The study explains a confusing pattern of lung cancer developing, particularly in women, despite a lack of environmental risk factors like smoking, secondhand smoke, or radon exposure. The culprit in these cases may have been too much PM 2.5 exposure.
Other researchers had previously identified a link between mutations in certain genes that control epidermal growth factor receptors, or EGFR mutations, and the development of NSCLC. In a 2019 study of 250 people with this type of cancer, about 32 percent had the mutation. Women are more likely to have EGFR mutations than men.
Not everyone who has the EGFR mutation will develop lung cancer. Respirologist Stephen Lam studies lung cancer at the BC Cancer Research Centre in Vancouver, Canada, but was not involved in the Crick Institute research. He says the study explains a confusing pattern of lung cancer developing, particularly in women, despite a lack of environmental risk factors like smoking, secondhand smoke, or radon exposure. The culprit in these cases may have been too much PM 2.5 exposure.

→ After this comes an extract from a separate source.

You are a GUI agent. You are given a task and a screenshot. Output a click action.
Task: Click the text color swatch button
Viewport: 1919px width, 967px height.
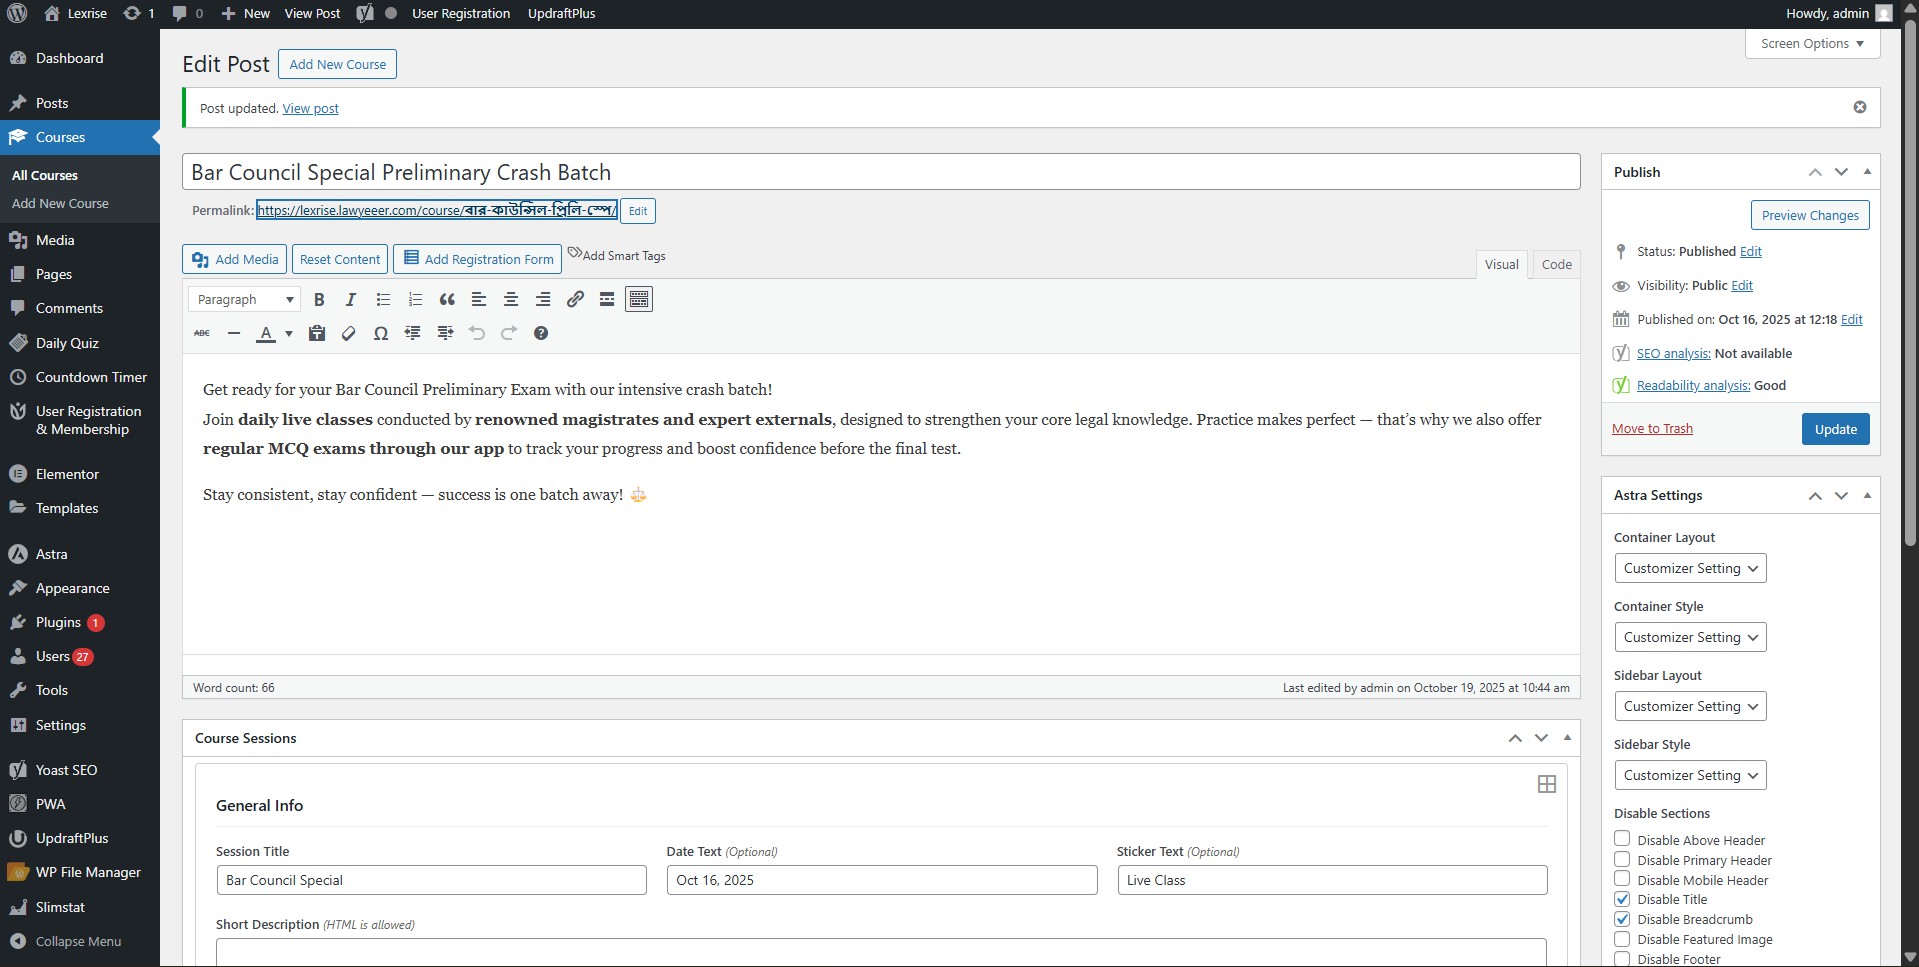266,333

More exposure leads to inflammation and lesions
The Crick researchers found that an excess of PM 2.5 in the air sparked an inflammatory process in cells within the lung. This inflammation set the stage for NSCLC to develop in people and mice with existing EGFR mutations.
The researchers also exposed mice without EGFR mutations to PM 2.5 pollution—an experiment that couldn’t be ethically conducted in humans—to link pollution exposure to NSCLC. The mice experiments also showed that NSCLC is dose-dependent; higher levels of exposure were associated with higher number of cancerous lesions forming.
Ultimately, the study “fundamentally changed how we view lung cancer in people who have never smoked,” said Swanton in a Crick Institute press release. “Cells with cancer-causing mutations accumulate naturally as we age, but they are normally inactive. We’ve demonstrated that air pollution wakes these cells up in the lungs, encouraging them to grow and potentially form tumors.”
Preventing cancer before it begins
Targeted therapies already exist for people with EGFR mutations who’ve developed NSCLC, but they have many side effects, according to Weeden. Researchers hope that making more definitive links between pollutants and cancer could help prevent people with EGFR or other mutations from developing lung cancer in the first place.
Along those lines, as an additional component of their study presented last month, the Crick researchers were able to prevent cancer in mice that had the EGFR mutations by blocking inflammation. They used an antibody to inhibit a protein called interleukin 1 beta, which plays a key role in inflammation. Scientists could eventually use such antibodies or other therapies to make a drug treatment that people can take to stop cancer in its tracks, even if they live in highly polluted areas.
Such potential could reach beyond lung cancer; in the past, Crick and other researchers have also found associations between exposure to air pollution and mesothelioma, as well as cancers of the small intestine, lip, mouth, and throat. These links could be meaningful to a growing number of people as climate change intensifies, and with increases in air pollution from fossil fuel combustion and natural disasters like forest fires.
Plus, air pollution is just one external condition that can flip the switch of these inflammatory pathways. Identifying a link between pollution and cancer “has wide ramifications for many other environmental factors that may [play] similar roles,” Weedon says. She hopes that the Crick study and future research in this area will offer some hope for non-smokers frustrated by cancer diagnoses.